编写自己的量化张量¶

torchao 中的量化构建在张量子类的基础上。它们是 torchao 的主要扩展点，用于使用低精度计算提供灵活的推理和训练支持，同时与重要的 PyTorch 功能（如 torch.compile、autograd 和分布式原语）结合使用。

在本教程中，我们将强调利用张量子类相对于模块替换的优势，并通过一个简单的示例来演示如何使用这种方法表达量化。

什么是张量子类？¶

张量子类只是继承自 torch.Tensor 的类。它们允许用户在模型中现有操作之间插入自定义计算逻辑，以便像顶层 torch 命名空间中的 torch.add 等函数能够继续无缝工作。

张量子类方法的一个显而易见的替代方案是模块替换：例如，简单地将模型中的所有 nn.Linear 模块替换为您自定义的 Int8QuantizedLinear 模块。与这种方法相比，使用张量子类有几个重要的优势：

更细粒度的集成点。 模块替换在模块级别拦截计算，因此不适用于依赖 torch 函数或原生模块变体（例如，略微修改过的 nn.Linear 版本）的模型。相比之下，由于张量子类在函数/操作级别拦截计算，因此只要使用相同的函数/操作，我们就能够对模型进行量化。
更好的可组合性。 使用模块替换组合多个功能很笨拙。例如，组合两个现有的 Int8QuantizedLinear 和 DistributedLinear 模块需要用户创建另一个线性类来复制这些功能。张量子类通过简单地将一个子类包装在另一个子类中来绕过这个问题。如果外部张量（例如 DTensor）知道内部张量已量化，这也可以提供性能优势，从而可以使用更少的网络和内存带宽执行昂贵的全收集操作。
重用 PyTorch 组件。 使用张量子类来表达量化是很自然的，因为量化张量只是具有不同 dtype 的 torch.Tensors。模型结构不会改变（nn.Linears 仍然是 nn.Linears），因此后续的优化过程也可以保持与之前完全相同。
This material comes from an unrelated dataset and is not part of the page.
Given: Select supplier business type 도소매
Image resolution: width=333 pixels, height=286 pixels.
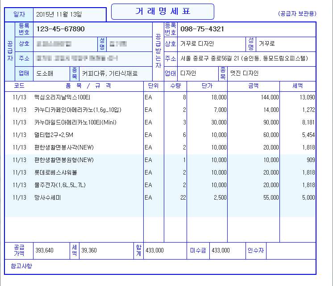Looking at the screenshot, I should (45, 73).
在本教程的其余部分，我们将通过一个示例来演示如何使用这两种方法表达量化。有关张量子类的更多阅读资料，请参阅：

使用模块替换进行量化¶

我们首先以一个简单的示例开始，演示如何使用模块替换实现 int8 对称权重唯一量化。所有代码都可以在此示例脚本中找到。我们将使用以下函数将 float32 张量量化为 int8 张量

from typing import Tuple
import torch

def int8_symmetric_quantize(
    fp32_tensor: torch.Tensor,
) -> Tuple[torch.Tensor, torch.Tensor]:
    """
    Symmetrically quantize the torch.float32 tensor into torch.int8.
    Return a 2-tuple of (quantized value, scale).
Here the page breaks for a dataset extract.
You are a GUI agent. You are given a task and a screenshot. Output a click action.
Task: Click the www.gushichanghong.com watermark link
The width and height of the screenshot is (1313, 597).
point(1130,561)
    input: dimensions=[M, N], dtype=torch.float32
    output: dimensions=[M, N], dtype=torch.int8
    scale: dimensions=[M, 1], dtype=torch.float32
    """
    quant_min = -128
    quant_max = 127
    min_val = torch.amin(fp32_tensor, dim=[1], keepdim=False)
    max_val = torch.amax(fp32_tensor, dim=[1], keepdim=False)
    min_val_neg = torch.min(min_val, torch.zeros_like(min_val))
    max_val_pos = torch.max(max_val, torch.zeros_like(max_val))
    max_val_pos = torch.max(-min_val_neg, max_val_pos)
    scale = max_val_pos / (float(quant_max - quant_min) / 2)
    scale = scale.view(fp32_tensor.shape[0], -1)
    out = torch.round(fp32_tensor * (1.0 / scale))
    out = torch.clamp(out, quant_min, quant_max).to(torch.int8)
    return out, scale

接下来，我们将创建一个新的 QuantizedLinear 模块，该模块调用此函数来动态量化权重

class QuantizedLinear(torch.nn.Linear):
    """
    Linear module that performs dynamic and symmetric weight-only
    int8 quantization.
    """
    def forward(self, x: torch.Tensor) -> torch.Tensor:
        w_int8, scale = int8_symmetric_quantize(self.weight)
        return torch.matmul(x, w_int8.t().to(x.dtype)) * scale.t()

    @classmethod
    def from_float(cls, mod: torch.nn.Linear):
        new_linear = cls(mod.in_features, mod.out_features, mod.bias)
        new_linear.weight = mod.weight
        return new_linear

然后，剩下要做的就是将模型中的所有 nn.Linear 模块替换为我们新的 QuantizedLinear 模块。让我们使用以下玩具模型进行演示

import copy

class ToyModel(torch.nn.Module):
    def __init__(self, m: int, n: int, k: int):
        super().__init__()
        self.linear1 = torch.nn.Linear(m, n, bias=False)
        self.linear2 = torch.nn.Linear(n, k, bias=False)

    def forward(self, x):
        x = self.linear1(x)
        x = self.linear2(x)
        return x

float_model = ToyModel(64, 128, 32).cuda()
quantized_model = copy.deepcopy(float_model)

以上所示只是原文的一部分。